VoxForge
The reason for my resent interest in speech recognition is to enhance the content produced as a side effect of PyCon (python conference.) I am the AV guy for http://us.pycon.org/2008 and 09 (and probably forever.) I have the original .dv (uncompressed) recordings of all the sessions from 08 – you can see some of them here: http://youtube.com/pycon08
I also record presentations at the local python user group, which means I have that .dv too. And for PyCon 09 we may encourage talk proposals to include a video.
There is value in having these presentations transcribed. So far no one seems interested in doing it manually. But, if some speech recognition could at least give a head start, then there would probably be interest in editing the resulting text, producing both transcribed talks and speech/text that could be submitted to Voxforge.

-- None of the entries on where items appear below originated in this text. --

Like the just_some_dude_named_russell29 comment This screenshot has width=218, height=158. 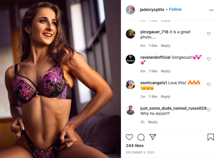pos(209,110)

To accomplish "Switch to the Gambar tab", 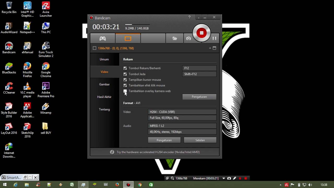I will [104, 84].
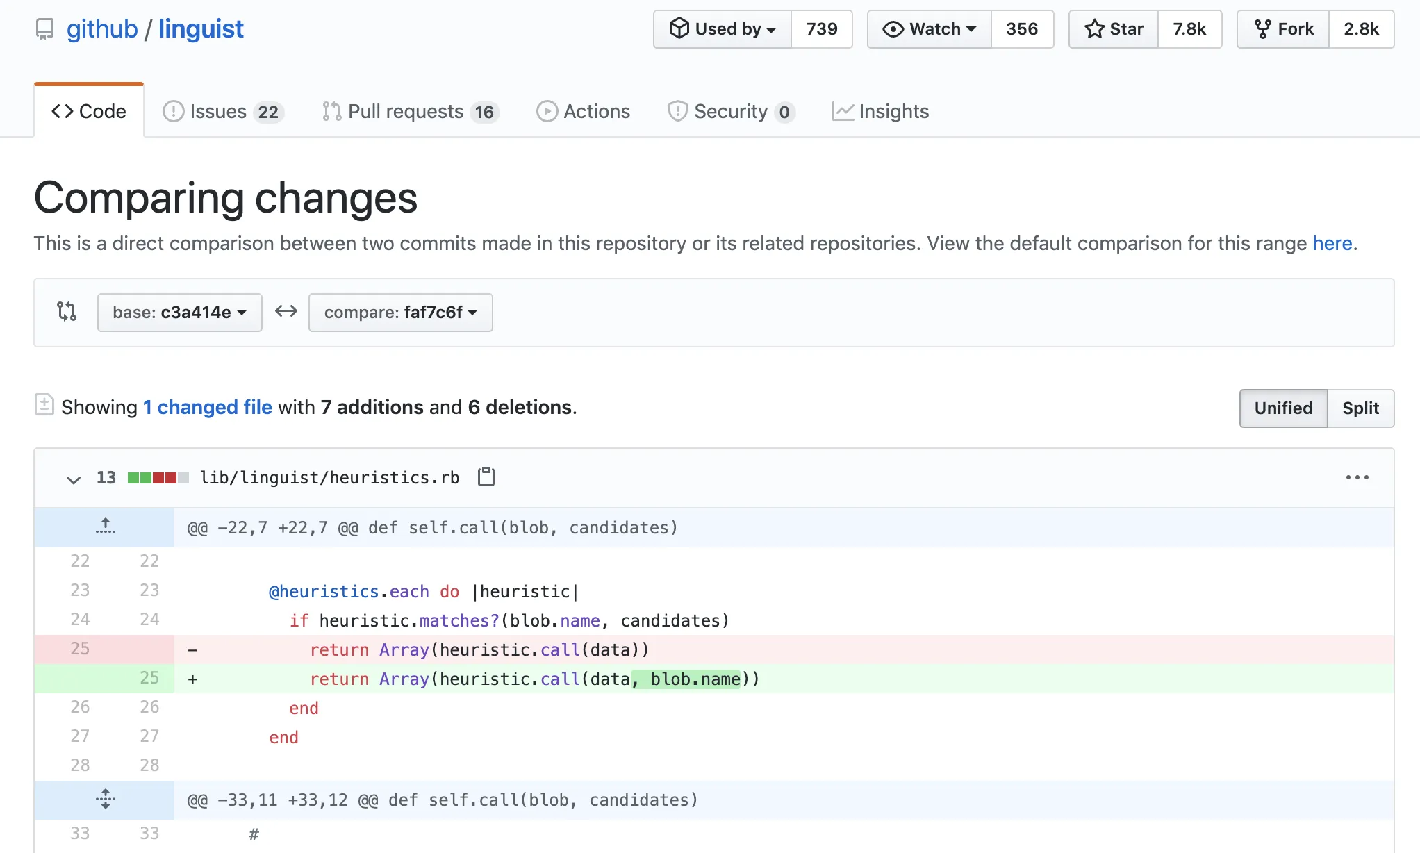Collapse the lib/linguist/heuristics.rb diff

73,479
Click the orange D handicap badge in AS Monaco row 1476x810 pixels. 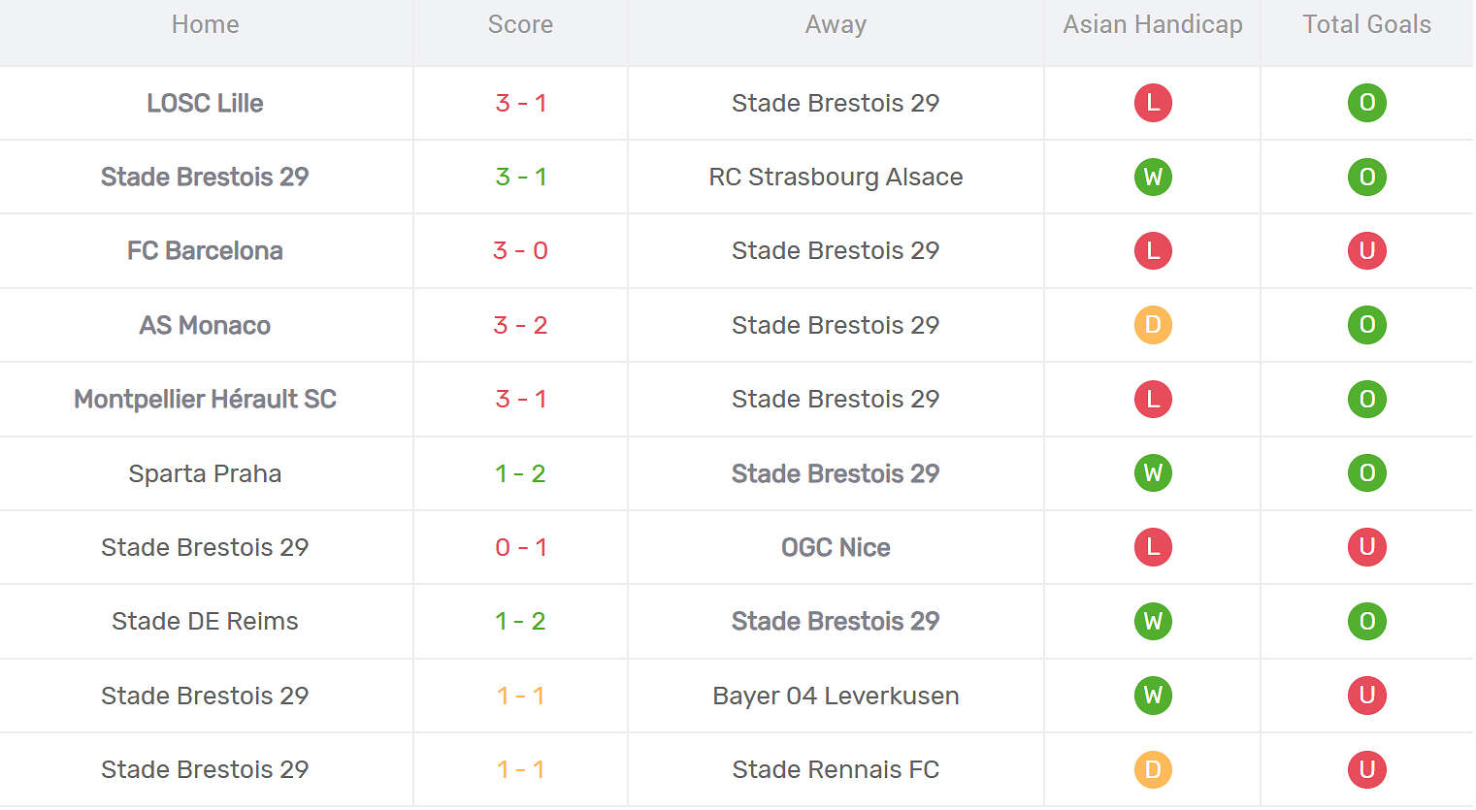click(x=1153, y=325)
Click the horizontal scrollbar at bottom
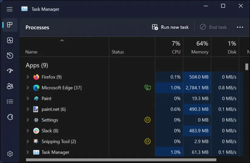This screenshot has width=250, height=163. 121,160
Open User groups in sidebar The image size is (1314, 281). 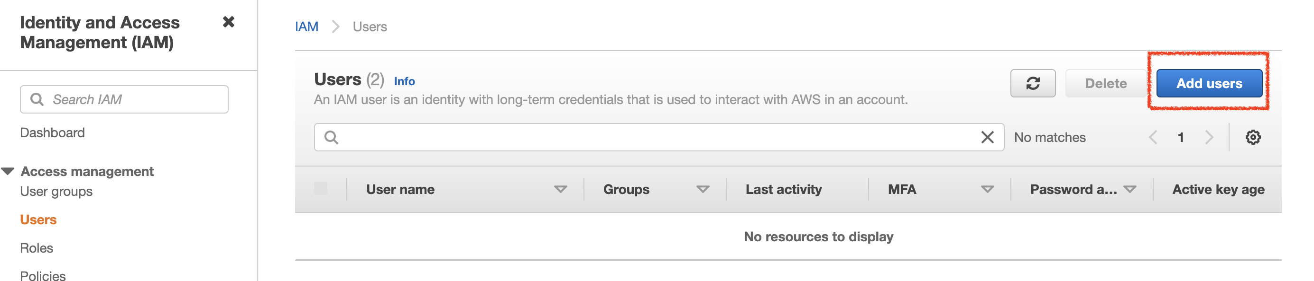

Any suggestions on what I should do next?
--- (Edited on 6/18/2008 9:06 am [GMT-0500] by Visitor) ---
--- (Edited on 6/18/2008 9:08 am [GMT-0500] by CarlFK) ---
Hi CarlFK,
>But, if some speech recognition could at least give a head start, then there
>would probably be interest in editing the resulting text, producing both
>transcribed talks and speech/text that could be submitted to Voxforge.
We've received a few requests for something similar in the past. Unfortunately, we are not yet at the point where Free or Open Source speech recognition can transcribe presentations - with less than optimal audio and background noise (echos, sounds from the crowd, ...). FOSS speech recognition is not even at the point where it can work in a dictation application for a single person using a headset microphone in a quiet room.

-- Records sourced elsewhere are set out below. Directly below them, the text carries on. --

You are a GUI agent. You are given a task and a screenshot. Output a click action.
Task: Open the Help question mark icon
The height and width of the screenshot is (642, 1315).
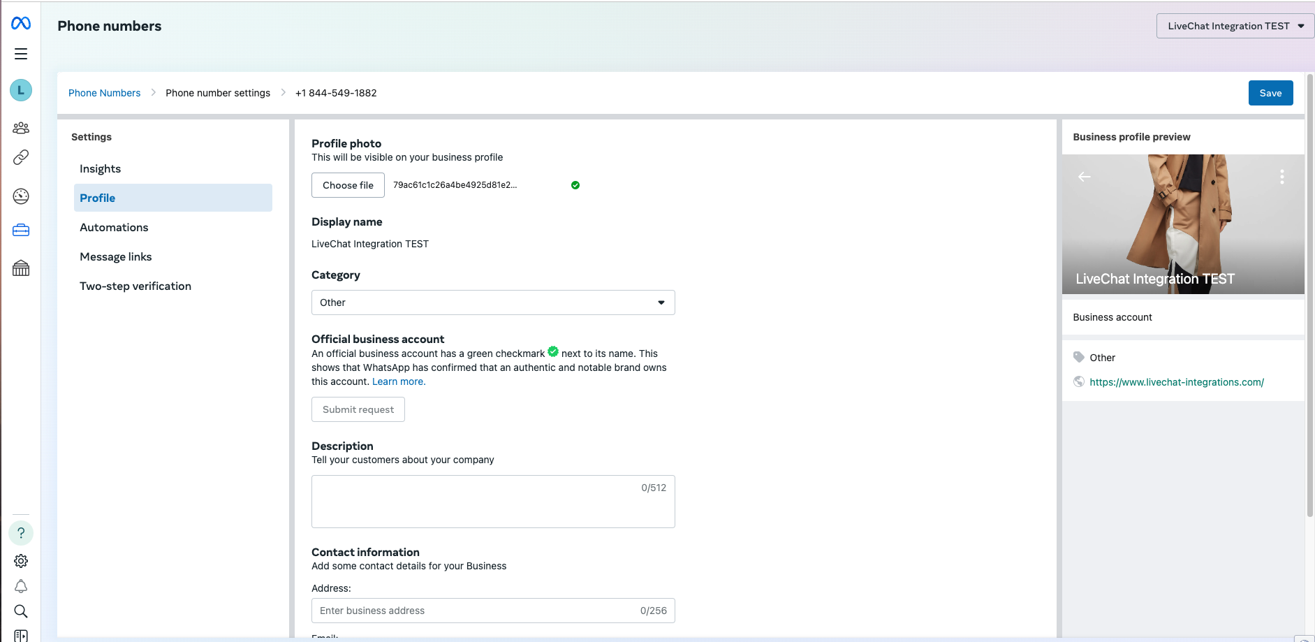21,533
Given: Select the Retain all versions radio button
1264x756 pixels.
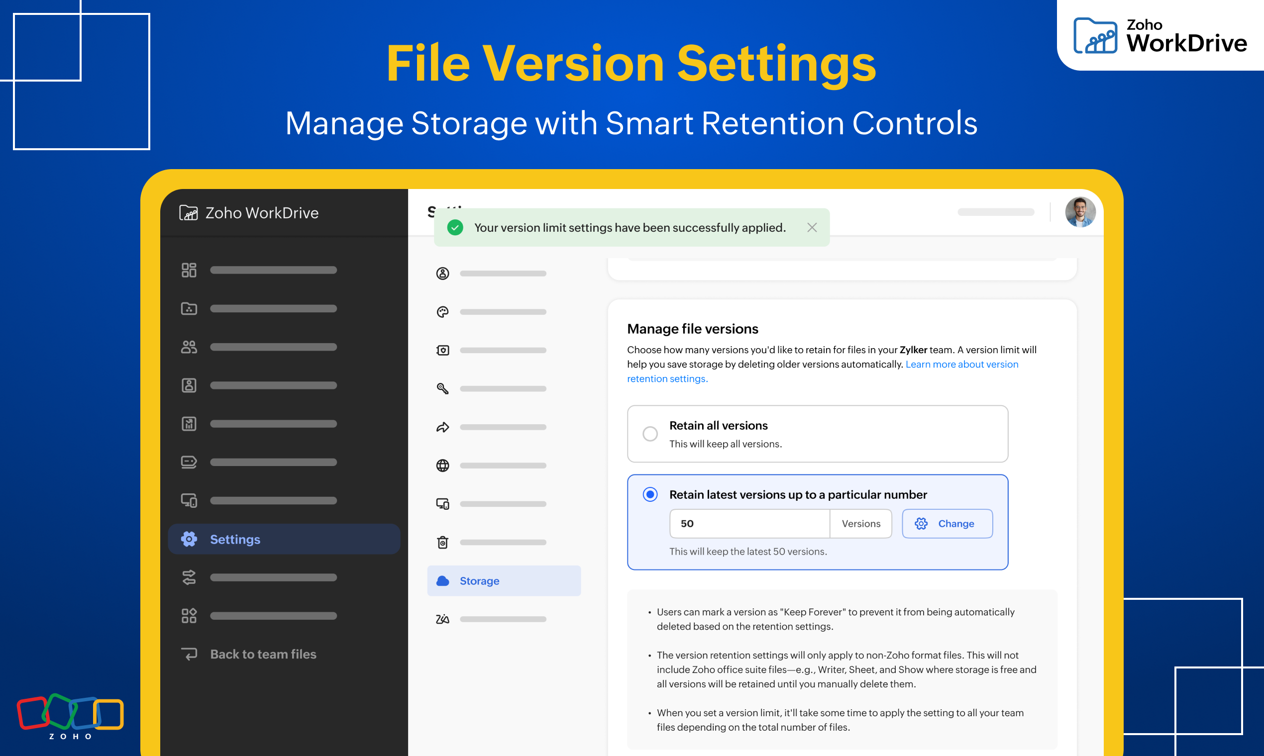Looking at the screenshot, I should tap(650, 434).
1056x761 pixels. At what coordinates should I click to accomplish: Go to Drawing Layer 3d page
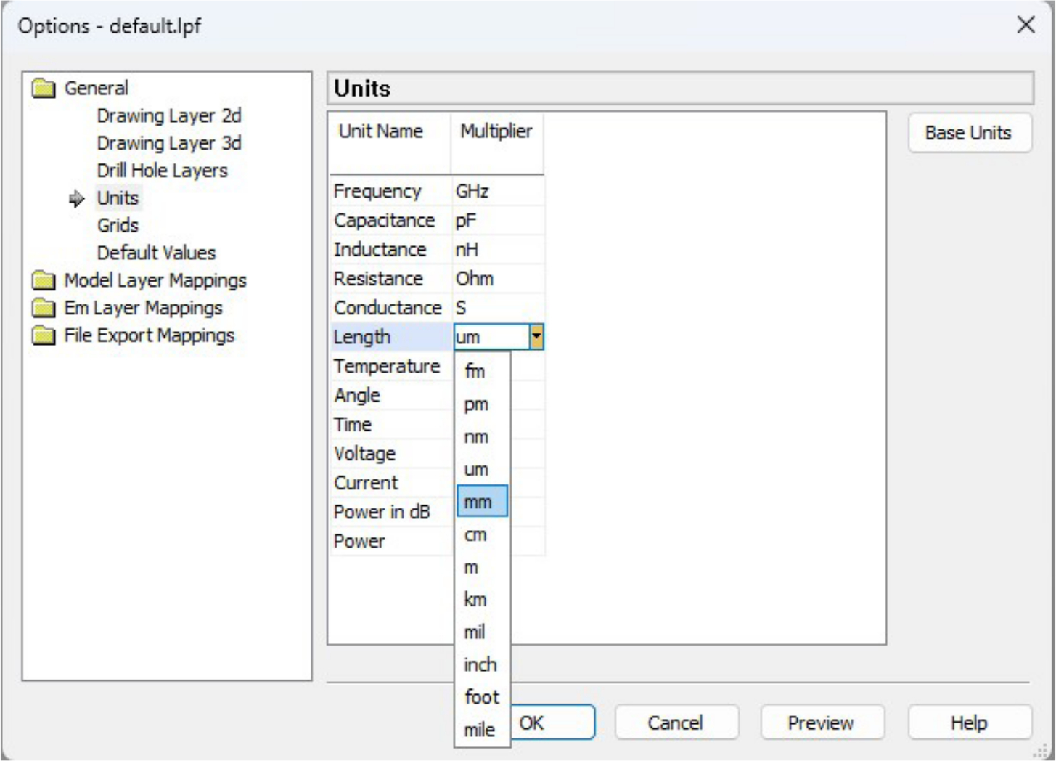168,143
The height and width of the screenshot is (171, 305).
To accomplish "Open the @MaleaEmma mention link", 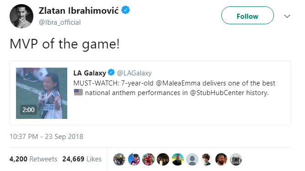I will pyautogui.click(x=178, y=83).
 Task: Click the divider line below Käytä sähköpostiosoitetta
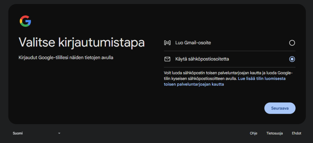coord(230,67)
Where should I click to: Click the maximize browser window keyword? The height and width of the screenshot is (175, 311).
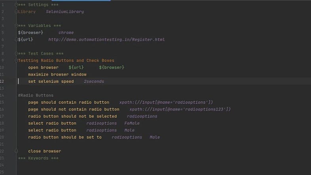click(x=57, y=74)
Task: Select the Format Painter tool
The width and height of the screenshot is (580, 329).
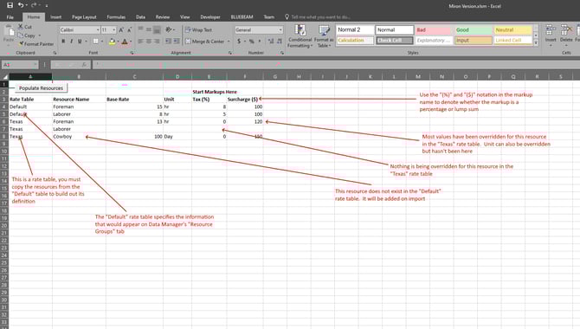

The main stumbling block is that we need better acoustic models (AMs), and to get that, we need much more (good quality) transcribed speech audio (1000+ hours).
VoxForge currently focusing on getting a decent command and control acoustic model, which requires much less speech audio because you only need to recognize a smaller set of words or phrases.
At some point, when we have reasonably good dictation AMs, then we might have something that could help you with presentation transcriptions, and then maybe use this same audio to help improve the VoxForge acoustic models even further. But as I said, we are not there yet.
thanks for your interest in VoxForge,
Ken
--- (Edited on 6/18/2008 12:03 pm [GMT-0400] by kmaclean) ---
Well, I though we already discussed this #cmusphinx, you just need a better language model. WSJ will be quite acceptable for you. The rest is about correction of the speech.
Of course already transcribed video will be invaluable for us in sense of video as well as just audio.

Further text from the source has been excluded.